Today’s event combined community activism with a family get-together. Gerry Petersen’s niece Dorothy Lind led walking tours of the farm, trading family stories with her cousins. The farm’s current overseer Scott Hall told us the history of that marvelous 1904 barn. A very entertaining historian acted the part of Holm’s neighbor Levin, whose home is now part of the Petersen farm.

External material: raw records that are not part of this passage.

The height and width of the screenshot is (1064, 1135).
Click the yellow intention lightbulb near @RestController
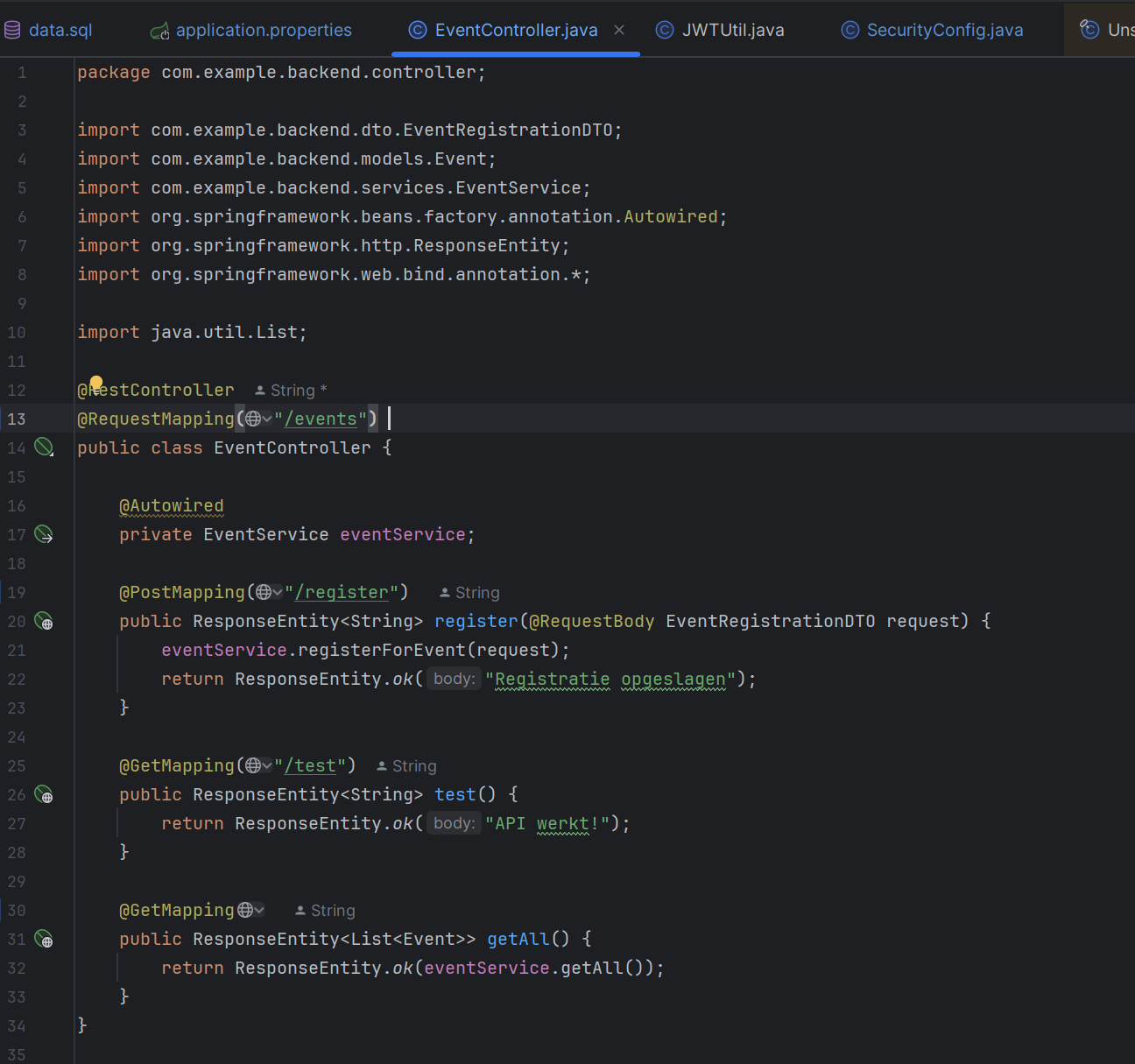(96, 383)
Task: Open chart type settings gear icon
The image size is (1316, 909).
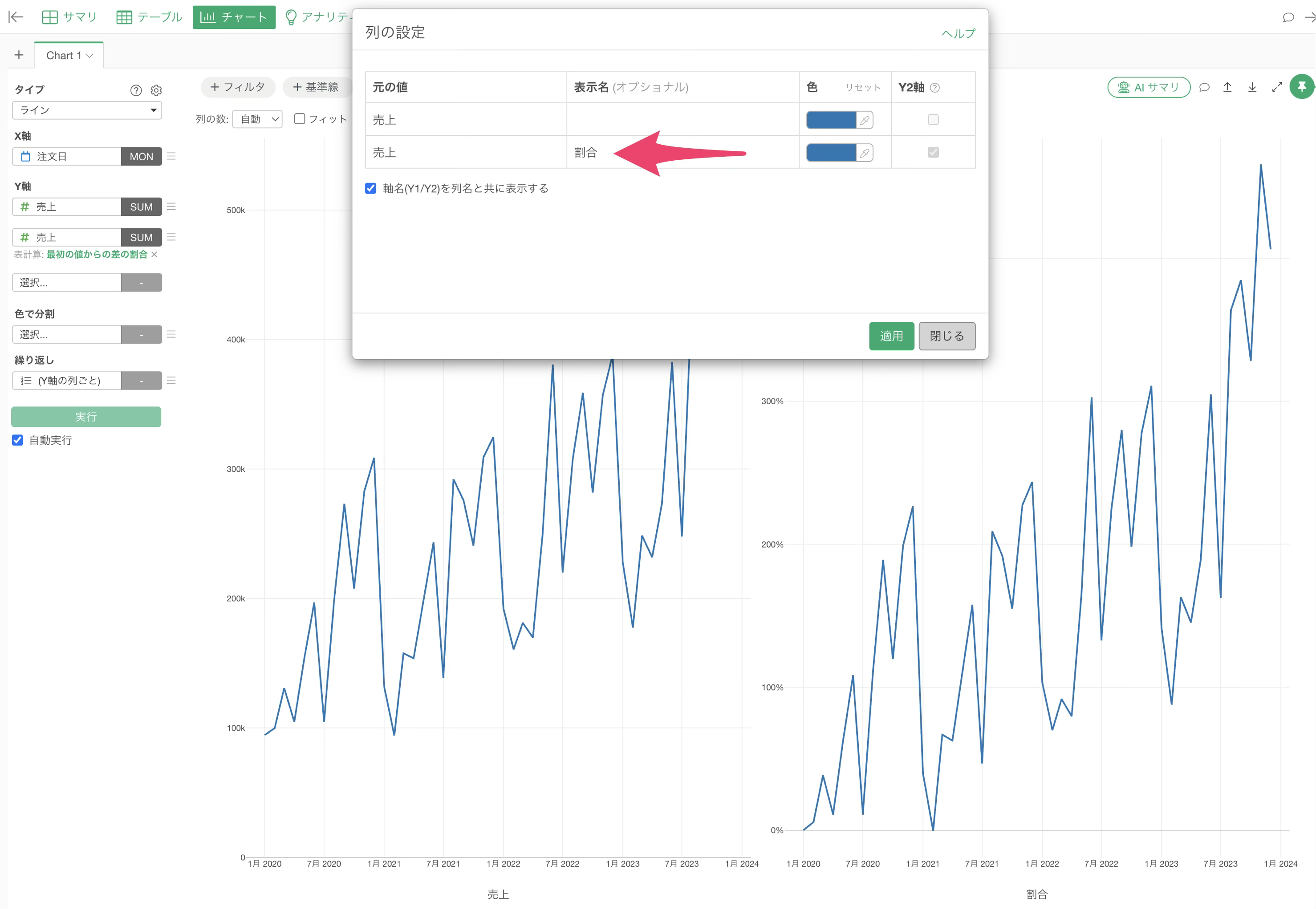Action: tap(156, 90)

So many of the people who showed up today are friends and neighbors of the farm and its people. Nikki Johanson of Pheasant Fields Farm is growing row crops on the property – her place is part of the original Holms homestead too and immediately adjacent to the farm. The Great Peninsula Conservancy was joined by the Kitsap Historical Society, the Clear Creek Trail task force, and the Noxious Weed Control Board, all on hand to pass out information. There were produce stands, a yarn vendor, food and music. Oh, and Kitsap County Commissioner Charlotte Garrido was on hand as well – she’s the one spearheading the Kitsap Food Chain project.

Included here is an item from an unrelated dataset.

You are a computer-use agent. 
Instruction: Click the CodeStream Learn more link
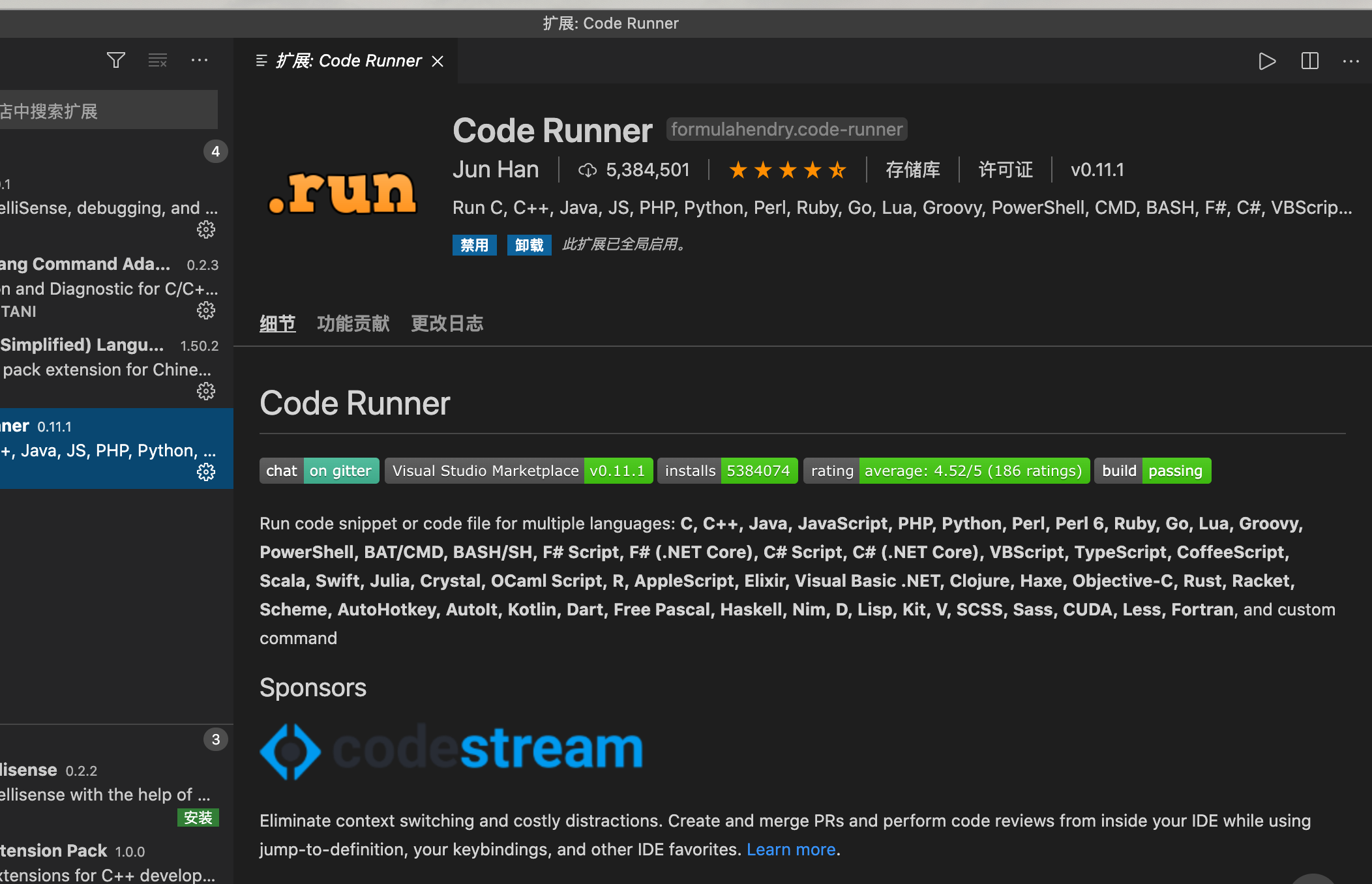click(x=791, y=849)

Here’s the deal: Gerry Petersen didn’t have any kids. Scott Hall worked with him the last decade of his life helping him to farm the place and wants to buy it. Gerry wanted it kept together as a farm. The estate has received offers from developers who covet all that open space. In response community groups are rallying to preserve it as a farm. Partly it’s important to protect Clear Creek and the watershed. At least as importantly, the farm is the hub of a whole wheel of farms in South Kitsap, the center of a renaissance of farming, which in turn is the center of local food. So the Great Peninsula Conservancy is working to buy a conservation easement which would keep the land as farmland.
The farm is not just a living link to the past, although it is that – everyone had Gerry Petersen stories. It’s also a living link to our future. In Kitsap County there is so much yearning for local food and sustainable systems. Preserving the Petersen Farm is a huge step in the right direction. It was so encouraging to see the community come together today. I see my own family’s future as vitally tied to this effort.